Friday, February 13, 2009

Fairyland

Fairyland is an Arthur C. Clarke Award-winning novel by Paul McAuley. I enjoyed my recent read of his Four Hundred Billion Stars. This book is much different but just as enjoyable.

from the back of the book:
Before he met the brilliant, hypnotic child Milena, Alex Sharkey had never played with "dolls" - blue-skinned, gengineered lifeforms designed for work, amusement, or destruction. But the underground gene-hacker is seduced by a megalomaniacal little girl's dream of providing the soulless genetic constructs with free thought and a future - and he unwittingly unleashes a plague of madness on the world. Now there's a void in his life and memory that must be refilled, but it means pursuing the dangerous sentient species he helped sire from the ruins of a Magic Kingdom through a wasted Europe. It is Alex Sharkey's last chance - and the last hope remaining for a once-dominant human race.


The SFSite review says it "dazzles" and
It is a story propelled at its best moments by ideas, and yet it doesn't neglect to present characters who are, more often than not, individual and unpredictable, and so it helps break down the supposed barriers between the novel of ideas and the novel of psychology in the same way that it breaks down the more intractable barriers between hard science fiction and high fantasy.

SciFi.com calls it "an intense, dense and enthralling read" and "an amazing book -- full of exciting ideas that are plausibly extrapolated and told in a thrilling and powerful narrative voice."

_Entries provided_:

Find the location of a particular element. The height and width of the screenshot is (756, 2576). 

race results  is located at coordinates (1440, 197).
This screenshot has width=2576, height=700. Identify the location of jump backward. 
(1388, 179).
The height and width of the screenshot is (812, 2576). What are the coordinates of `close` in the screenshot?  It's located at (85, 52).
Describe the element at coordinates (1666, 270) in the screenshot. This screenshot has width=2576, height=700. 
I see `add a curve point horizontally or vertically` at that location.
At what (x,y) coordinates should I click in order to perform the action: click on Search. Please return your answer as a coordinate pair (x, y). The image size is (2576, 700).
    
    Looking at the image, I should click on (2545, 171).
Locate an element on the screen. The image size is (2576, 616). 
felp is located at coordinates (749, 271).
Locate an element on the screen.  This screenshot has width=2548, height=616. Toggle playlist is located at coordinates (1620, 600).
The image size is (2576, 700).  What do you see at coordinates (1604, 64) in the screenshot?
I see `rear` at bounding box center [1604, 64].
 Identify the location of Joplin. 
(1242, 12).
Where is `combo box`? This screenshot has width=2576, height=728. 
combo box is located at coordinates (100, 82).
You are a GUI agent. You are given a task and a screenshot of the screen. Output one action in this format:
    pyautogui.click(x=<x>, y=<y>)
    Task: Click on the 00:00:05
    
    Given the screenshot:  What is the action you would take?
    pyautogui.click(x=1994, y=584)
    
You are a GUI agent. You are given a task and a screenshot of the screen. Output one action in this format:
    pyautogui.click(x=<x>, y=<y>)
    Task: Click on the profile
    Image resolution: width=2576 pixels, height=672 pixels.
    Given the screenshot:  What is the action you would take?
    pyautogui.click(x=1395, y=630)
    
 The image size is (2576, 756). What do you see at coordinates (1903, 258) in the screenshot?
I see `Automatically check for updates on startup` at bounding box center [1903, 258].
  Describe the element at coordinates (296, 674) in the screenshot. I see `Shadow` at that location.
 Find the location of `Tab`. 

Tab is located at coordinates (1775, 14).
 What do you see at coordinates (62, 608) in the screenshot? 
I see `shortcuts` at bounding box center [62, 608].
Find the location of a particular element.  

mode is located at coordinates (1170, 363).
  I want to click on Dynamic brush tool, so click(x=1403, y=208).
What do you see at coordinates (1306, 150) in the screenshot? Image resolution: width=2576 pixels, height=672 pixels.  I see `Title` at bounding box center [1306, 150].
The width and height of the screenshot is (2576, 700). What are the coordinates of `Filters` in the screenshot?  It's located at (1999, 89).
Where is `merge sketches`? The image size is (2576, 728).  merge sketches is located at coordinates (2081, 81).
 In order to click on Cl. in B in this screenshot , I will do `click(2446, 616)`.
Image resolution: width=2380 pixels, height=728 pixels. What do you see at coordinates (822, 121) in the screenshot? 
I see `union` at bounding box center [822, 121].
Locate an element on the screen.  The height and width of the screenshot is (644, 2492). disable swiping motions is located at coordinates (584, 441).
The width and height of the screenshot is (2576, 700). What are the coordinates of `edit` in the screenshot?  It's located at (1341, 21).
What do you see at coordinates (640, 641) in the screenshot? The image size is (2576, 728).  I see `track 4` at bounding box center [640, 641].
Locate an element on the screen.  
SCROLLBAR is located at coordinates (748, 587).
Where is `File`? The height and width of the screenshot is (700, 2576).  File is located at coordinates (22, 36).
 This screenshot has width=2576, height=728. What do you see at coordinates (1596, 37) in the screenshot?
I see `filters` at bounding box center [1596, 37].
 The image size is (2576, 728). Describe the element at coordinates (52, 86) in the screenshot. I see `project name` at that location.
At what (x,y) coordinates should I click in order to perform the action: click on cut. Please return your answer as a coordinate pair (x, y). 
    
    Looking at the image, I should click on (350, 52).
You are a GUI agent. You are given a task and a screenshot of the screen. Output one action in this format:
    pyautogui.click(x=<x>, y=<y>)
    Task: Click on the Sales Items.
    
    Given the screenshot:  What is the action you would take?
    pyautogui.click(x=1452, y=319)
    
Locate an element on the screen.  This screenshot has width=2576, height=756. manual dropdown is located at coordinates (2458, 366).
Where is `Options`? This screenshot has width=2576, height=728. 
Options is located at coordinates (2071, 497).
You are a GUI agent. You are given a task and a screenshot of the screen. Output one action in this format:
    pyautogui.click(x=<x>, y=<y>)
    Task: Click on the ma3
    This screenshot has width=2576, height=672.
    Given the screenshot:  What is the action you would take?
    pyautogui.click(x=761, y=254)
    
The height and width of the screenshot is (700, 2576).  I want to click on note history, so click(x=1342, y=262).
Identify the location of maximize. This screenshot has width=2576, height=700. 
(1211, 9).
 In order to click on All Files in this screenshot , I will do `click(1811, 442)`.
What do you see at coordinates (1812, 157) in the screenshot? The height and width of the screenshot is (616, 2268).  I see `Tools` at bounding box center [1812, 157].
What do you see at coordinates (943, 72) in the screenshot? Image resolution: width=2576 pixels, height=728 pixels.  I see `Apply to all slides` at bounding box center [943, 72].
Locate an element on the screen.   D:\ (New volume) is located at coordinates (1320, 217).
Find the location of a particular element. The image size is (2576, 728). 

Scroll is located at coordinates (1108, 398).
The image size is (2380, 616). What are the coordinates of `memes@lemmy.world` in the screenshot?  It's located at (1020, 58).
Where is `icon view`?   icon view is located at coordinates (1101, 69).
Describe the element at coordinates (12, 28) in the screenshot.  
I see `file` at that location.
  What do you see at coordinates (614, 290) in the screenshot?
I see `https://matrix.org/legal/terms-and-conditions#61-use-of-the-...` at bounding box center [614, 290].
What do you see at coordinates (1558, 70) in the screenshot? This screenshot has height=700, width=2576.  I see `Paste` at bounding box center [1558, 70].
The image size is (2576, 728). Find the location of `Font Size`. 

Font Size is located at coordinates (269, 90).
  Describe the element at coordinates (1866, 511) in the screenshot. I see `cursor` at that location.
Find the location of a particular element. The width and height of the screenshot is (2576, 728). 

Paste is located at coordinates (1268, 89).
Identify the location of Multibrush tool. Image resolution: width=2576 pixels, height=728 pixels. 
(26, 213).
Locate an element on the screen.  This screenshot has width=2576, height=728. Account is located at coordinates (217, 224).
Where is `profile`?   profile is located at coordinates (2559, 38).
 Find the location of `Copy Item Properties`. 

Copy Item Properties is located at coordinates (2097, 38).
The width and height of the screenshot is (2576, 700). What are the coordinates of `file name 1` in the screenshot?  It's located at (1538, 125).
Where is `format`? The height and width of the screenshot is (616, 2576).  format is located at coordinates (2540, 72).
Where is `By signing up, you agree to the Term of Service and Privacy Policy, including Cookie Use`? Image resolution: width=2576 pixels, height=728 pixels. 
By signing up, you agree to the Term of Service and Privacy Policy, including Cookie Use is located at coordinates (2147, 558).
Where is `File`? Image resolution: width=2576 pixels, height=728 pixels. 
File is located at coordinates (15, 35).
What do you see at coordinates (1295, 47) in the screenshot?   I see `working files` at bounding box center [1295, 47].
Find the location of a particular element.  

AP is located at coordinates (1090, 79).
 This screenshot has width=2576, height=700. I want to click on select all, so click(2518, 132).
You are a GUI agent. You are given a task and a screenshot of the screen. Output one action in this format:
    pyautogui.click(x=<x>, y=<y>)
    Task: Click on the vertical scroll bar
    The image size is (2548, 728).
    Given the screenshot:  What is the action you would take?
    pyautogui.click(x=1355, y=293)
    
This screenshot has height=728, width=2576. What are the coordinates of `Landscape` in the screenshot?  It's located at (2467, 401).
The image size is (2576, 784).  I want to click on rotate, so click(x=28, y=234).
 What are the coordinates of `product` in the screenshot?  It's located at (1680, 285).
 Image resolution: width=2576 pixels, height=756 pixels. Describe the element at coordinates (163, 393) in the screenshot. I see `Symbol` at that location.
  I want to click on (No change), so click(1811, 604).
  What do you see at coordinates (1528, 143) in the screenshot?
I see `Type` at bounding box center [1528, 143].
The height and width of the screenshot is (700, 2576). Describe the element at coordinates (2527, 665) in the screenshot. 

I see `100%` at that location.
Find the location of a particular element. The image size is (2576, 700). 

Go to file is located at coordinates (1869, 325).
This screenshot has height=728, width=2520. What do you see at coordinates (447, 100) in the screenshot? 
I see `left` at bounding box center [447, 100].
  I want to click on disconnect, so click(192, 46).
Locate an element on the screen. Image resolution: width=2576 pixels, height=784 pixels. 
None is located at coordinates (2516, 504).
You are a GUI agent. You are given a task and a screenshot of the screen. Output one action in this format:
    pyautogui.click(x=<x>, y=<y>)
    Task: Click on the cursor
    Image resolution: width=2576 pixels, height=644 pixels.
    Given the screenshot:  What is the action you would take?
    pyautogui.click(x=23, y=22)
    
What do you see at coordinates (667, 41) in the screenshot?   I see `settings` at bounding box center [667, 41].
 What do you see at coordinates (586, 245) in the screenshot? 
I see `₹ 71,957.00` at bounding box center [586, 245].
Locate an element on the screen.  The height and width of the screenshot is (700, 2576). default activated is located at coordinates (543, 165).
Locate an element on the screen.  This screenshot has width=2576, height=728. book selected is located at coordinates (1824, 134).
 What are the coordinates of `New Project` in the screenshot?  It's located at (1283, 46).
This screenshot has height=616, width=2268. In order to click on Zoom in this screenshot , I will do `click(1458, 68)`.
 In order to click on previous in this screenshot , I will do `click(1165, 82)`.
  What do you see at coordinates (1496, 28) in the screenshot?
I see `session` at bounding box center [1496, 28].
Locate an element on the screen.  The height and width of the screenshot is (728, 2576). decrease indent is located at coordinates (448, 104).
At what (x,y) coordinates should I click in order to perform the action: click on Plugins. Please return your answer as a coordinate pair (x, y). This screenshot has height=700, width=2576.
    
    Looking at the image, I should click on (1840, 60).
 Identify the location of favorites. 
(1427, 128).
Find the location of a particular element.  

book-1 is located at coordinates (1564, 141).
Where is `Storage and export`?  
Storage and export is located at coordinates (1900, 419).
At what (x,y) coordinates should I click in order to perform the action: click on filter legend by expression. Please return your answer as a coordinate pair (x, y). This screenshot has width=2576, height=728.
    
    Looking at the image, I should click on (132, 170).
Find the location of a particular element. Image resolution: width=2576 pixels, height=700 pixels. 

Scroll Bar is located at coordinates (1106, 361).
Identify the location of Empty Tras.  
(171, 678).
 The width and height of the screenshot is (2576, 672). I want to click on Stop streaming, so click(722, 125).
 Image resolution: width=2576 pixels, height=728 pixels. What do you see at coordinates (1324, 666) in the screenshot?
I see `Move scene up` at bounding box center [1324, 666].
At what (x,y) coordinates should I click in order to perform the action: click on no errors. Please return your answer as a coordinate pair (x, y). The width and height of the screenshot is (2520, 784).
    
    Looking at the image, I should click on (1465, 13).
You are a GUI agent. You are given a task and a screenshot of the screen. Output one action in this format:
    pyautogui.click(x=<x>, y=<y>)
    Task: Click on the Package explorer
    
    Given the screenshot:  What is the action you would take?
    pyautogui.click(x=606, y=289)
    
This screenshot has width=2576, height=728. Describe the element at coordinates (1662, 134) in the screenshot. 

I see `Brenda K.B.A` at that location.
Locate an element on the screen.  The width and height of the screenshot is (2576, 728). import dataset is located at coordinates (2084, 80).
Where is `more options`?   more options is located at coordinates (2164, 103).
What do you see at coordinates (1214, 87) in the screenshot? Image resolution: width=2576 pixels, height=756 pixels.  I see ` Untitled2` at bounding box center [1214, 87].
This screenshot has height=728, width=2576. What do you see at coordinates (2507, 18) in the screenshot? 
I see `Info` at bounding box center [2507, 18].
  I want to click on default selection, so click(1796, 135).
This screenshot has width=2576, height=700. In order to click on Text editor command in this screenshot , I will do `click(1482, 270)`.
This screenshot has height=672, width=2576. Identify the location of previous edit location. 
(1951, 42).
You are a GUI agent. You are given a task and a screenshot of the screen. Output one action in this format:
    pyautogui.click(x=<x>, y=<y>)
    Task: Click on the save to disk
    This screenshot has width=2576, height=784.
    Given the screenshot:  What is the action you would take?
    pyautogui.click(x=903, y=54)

_What the task asks_:
According to the Fairyland blog post, which award did the novel win? The data is separate material, unrelated to the Fairyland blog post.

_Expected answer_:
The Arthur C. Clarke Award.